We loved pantyhose. If you had a run in one leg, you could cut the bad leg off and wear it with the "good leg" of another pair. So practical! Our garters never showed. And, as we got older, neither did our varicose veins and sunspots.

And then. Somewhere around the mid 1990s, Famous People like Jennifer Aniston decided that pantyhose were stupid. They stopped wearing them, we stopped wearing them. Except to places our mothers would INSIST that we wear them. Well, everyone but me stopped wearing them. I didn't know about Jennifer Aniston; and, frankly, I didn't go to many places that my mother would insist I wore pantyhose.

Until last week. I was going to a wedding. I went to T.J. Maxx for a new purse, and decided to pick up some Wedding Pantyhose while I was there. Public Service Announcement: There IS NO LONGER a Pantyhose Section at T.J. Maxx. I brought this to the attention of my friends, who knew all about Jennifer Aniston and told me that even The Queen doesn't wear pantyhose anymore. My friend, Penelope, who once bought a REAL Chanel suit worth $3500 off eBay for $600, proving that she has great fashion sense, told me that the only place to get pantyhose now is in those little eggs at the grocery store. I still couldn't imagine a "dressy dress" without them, so I wore an old pair to the wedding, but stood at the front of the venue before the nuptials to conduct a poll. Only three other women had hosiery on. My mother-in-law, and the two grandmothers of the bride. So I went into the bathroom, took them off and threw them away. Panty hose is so dead.

After the wedding I did a little research, because I was feeling extremely old. I had witnessed the birth of the Greatest Thing Since Sliced Bread (which, to my knowledge, Jennifer Aniston has not taken a stand on) and then its death.

This is what I found. (On Wikipedia, so it MUST be true)

(I)n the mid-to-late '00s of this century, pantyhose have been appearing once again in fashion and in public, indicating the recurring cycle of couture once again bringing the leg covering back into vogue, especially in the form of thicker, dark tights and shades of black pantyhose.

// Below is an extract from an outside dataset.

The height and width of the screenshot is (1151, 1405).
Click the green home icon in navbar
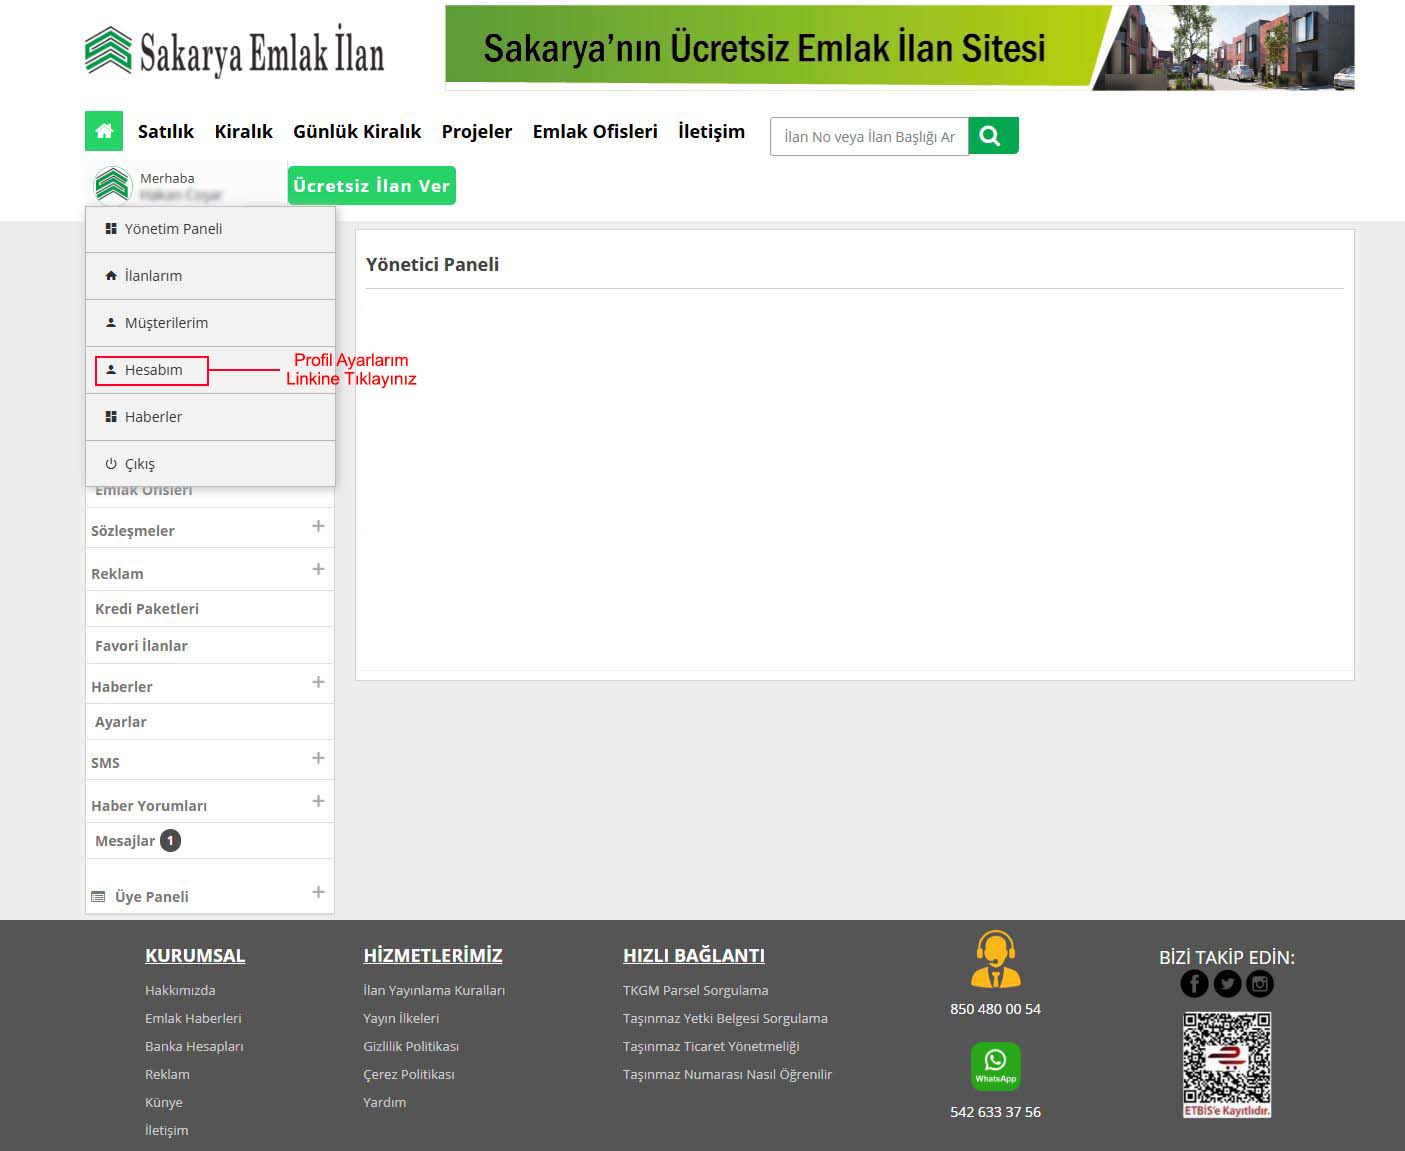[104, 130]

Pantyhose have even made a return to Paris runways and Haute Couture

If you know Jennifer, or T. J. Maxx, please let them know. Pantyhose is now Undead. Like Zombies. Which brings me to the question...are Zombies good or bad?

When we wore stockings, Zombies were extremely scary. Our parents wouldn't let us go to Zombie movies, because we would have nightmares. So we snuck into the movie theaters and watched the Zombie movies (we had friends who worked the popcorn machine. They accidentally left the back door of the theater ajar when they took out the trash; and, while there was no line at the box office there was quite a crowd at the back door.) Then we had nightmares. Now, if we have, for example, a son who thinks Zombies are The Greatest Thing Since Sliced Bread we can get him this T-shirt. And, we can put this in his Easter basket.

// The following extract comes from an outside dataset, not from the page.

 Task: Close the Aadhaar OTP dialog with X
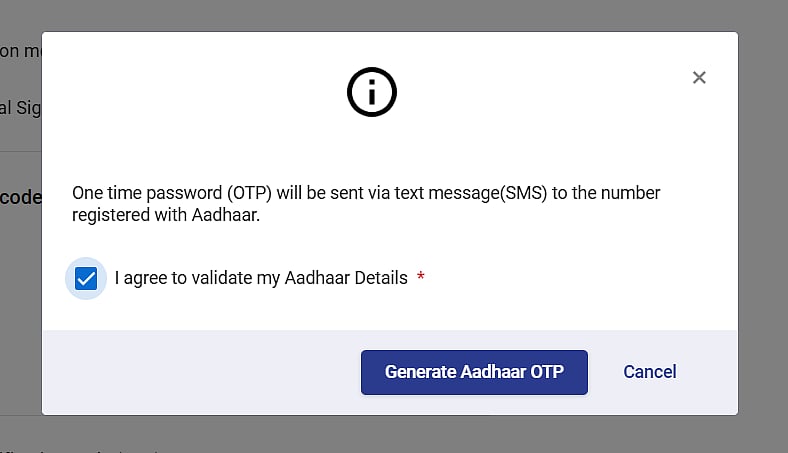699,77
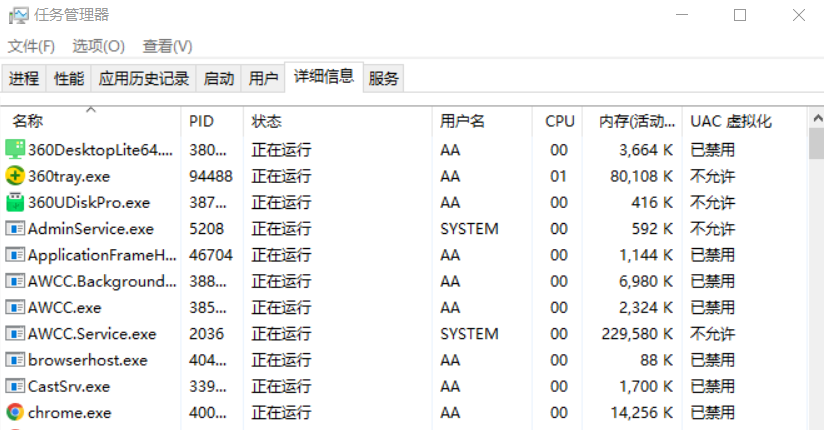
Task: Click the vertical scrollbar thumb
Action: (x=816, y=145)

(If you're calling Jennifer about the pantyhose thing, would you ask her opinion on Zombies?)

So, in conclusion (one must always have a concluding paragraph to tie loose ends neatly in a bow. Unless a celebrity and The Queen have concurred that this is no longer necessary, and I have not yet been told.) Jennifer Aniston killed pantyhose. Except for the ones in the plastic eggs. But, just like Zombies, pantyhose aren't really dead. You shouldn't put bunnies in Easter baskets anymore, because Zombies are the new bunnies. If you want to get into the movies for free, befriend the Popcorn Person. And if you take 75 12-year-olds to New York City to see the Empire State Building it would be wise to avoid the egg salad at the Automat.